A major theme throughout all of the compositions is relationships, Carter said.
Choreographers explore the individual as compared to the group, how people exist in communities and how people can support or marginalize each other.
Juniors Susie Wopat and Maggie Black both created pieces discussing that theme.
“I have a brother with autism, so I wanted to do something with that,” Wopat said. “I started thinking about how people get labeled, and autistic people get labeled in what they can and can’t do. I pulled it out to a bigger spectrum, more about how people are put into boxes where they don’t need to be.”
Wopat’s piece, “Unbound,” begins with a voiceover of a radio show segment, where a doctor with autism describes how he overcame being stuck in his own box.
Wopat uses the spoken words to show that he can do what anyone else can do, just like her brother.
At the end of the dance, a single dancer walks out of the box around her created by the other dancers’ bodies.
Black said she wanted to focus on the realization that every person goes through struggles, big or small.
She uses sound elements like weather alerts and soundbites of a survivor of the recent Paris attacks.
“It evolved into how we go through life, and we don’t really focus on what is really precious at that time,” Black said. “We think about our own issues, but we don’t take care of the people around us, and we don’t really know what these people go through.”
Contemporary dance feels more inviting than other styles because it is so personal, Black said.
Contemporary dance can hold elements of any other style, and its all-encompassing feeling is welcoming.
People tell stories with their body language every day, Wopat said.
Dance is just another way of communicating, and even small gestures can convey stories and information.
Both Wopat and Black utilized their cast of dancers to build their choreography.
They incorporated dancers’ improvisation, which meant being flexible with their original plans for their pieces.
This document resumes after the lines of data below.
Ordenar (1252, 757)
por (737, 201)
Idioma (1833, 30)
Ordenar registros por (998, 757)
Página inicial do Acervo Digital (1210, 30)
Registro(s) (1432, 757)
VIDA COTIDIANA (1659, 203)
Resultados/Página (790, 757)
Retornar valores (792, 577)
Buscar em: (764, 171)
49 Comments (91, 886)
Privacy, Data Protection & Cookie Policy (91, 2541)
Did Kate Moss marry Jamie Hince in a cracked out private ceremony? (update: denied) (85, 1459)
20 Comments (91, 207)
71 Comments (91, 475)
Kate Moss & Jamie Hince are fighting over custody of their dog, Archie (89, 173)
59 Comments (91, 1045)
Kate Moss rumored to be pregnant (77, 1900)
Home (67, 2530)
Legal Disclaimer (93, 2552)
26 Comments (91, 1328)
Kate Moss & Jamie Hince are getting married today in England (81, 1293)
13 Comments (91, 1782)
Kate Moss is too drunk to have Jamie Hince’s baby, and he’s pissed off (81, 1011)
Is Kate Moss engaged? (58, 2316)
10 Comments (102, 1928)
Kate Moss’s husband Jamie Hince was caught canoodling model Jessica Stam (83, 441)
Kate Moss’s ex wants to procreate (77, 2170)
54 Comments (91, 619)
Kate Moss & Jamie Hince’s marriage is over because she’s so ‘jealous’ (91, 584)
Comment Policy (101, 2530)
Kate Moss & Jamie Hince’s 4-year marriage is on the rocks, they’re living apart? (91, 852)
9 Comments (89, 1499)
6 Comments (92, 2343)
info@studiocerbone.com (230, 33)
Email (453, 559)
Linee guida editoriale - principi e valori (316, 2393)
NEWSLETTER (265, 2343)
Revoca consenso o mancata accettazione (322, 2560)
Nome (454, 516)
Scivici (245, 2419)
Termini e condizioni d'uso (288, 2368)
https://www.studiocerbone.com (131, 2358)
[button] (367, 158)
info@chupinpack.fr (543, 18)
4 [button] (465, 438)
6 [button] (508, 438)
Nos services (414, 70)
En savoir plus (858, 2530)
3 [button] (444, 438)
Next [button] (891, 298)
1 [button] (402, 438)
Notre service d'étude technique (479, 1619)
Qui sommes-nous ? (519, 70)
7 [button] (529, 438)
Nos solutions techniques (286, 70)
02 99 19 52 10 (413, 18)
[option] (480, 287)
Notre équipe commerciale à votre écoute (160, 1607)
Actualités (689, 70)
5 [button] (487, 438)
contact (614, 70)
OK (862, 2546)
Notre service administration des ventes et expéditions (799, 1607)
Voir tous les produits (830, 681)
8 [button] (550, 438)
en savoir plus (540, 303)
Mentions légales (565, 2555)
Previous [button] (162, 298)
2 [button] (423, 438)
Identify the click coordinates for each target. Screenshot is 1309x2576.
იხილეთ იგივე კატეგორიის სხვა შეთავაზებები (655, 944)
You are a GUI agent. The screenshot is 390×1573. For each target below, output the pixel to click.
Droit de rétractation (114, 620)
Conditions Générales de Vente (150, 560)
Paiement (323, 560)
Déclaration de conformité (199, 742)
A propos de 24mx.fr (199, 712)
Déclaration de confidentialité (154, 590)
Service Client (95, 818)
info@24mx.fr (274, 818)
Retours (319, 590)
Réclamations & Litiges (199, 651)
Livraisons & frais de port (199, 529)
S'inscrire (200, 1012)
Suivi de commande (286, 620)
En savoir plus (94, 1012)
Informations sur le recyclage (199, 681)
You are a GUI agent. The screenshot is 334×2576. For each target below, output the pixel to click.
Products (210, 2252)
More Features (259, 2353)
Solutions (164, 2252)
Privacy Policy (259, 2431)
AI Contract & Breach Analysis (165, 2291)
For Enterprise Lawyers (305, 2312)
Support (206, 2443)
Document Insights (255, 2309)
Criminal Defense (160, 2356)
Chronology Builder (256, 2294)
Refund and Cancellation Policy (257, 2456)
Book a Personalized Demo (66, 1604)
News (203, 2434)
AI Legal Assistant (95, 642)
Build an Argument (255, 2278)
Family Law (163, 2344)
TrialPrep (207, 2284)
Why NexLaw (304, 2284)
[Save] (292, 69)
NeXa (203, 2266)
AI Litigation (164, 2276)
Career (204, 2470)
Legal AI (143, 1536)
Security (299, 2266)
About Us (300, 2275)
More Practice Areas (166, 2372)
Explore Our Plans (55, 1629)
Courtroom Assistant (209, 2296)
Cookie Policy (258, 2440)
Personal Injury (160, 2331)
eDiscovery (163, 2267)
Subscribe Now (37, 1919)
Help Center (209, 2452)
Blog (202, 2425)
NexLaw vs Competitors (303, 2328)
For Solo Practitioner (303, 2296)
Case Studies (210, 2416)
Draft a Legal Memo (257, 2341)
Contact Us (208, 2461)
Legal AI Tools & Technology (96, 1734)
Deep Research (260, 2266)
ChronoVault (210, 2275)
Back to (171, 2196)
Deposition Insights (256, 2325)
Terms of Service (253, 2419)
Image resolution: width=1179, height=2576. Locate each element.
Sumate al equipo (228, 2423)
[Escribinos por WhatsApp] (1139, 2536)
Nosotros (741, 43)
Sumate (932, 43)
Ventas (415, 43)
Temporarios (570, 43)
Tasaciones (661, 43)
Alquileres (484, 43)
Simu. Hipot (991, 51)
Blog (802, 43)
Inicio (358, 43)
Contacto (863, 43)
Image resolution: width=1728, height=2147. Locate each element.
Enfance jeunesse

Carter said this is a natural part of the choreographic process — choreographers make the dance they are supposed to make, not the dance they intended.
“As a mother, I know you incubate your child for nine months and you fantasize about what they are going to be like,” Carter said. “Then they don’t come out with the features you thought, but you love them nonetheless. Dance has that property. You end up loving and being so enthralled and delighted by what you make, but you have to distance yourself from some of your original intentions.”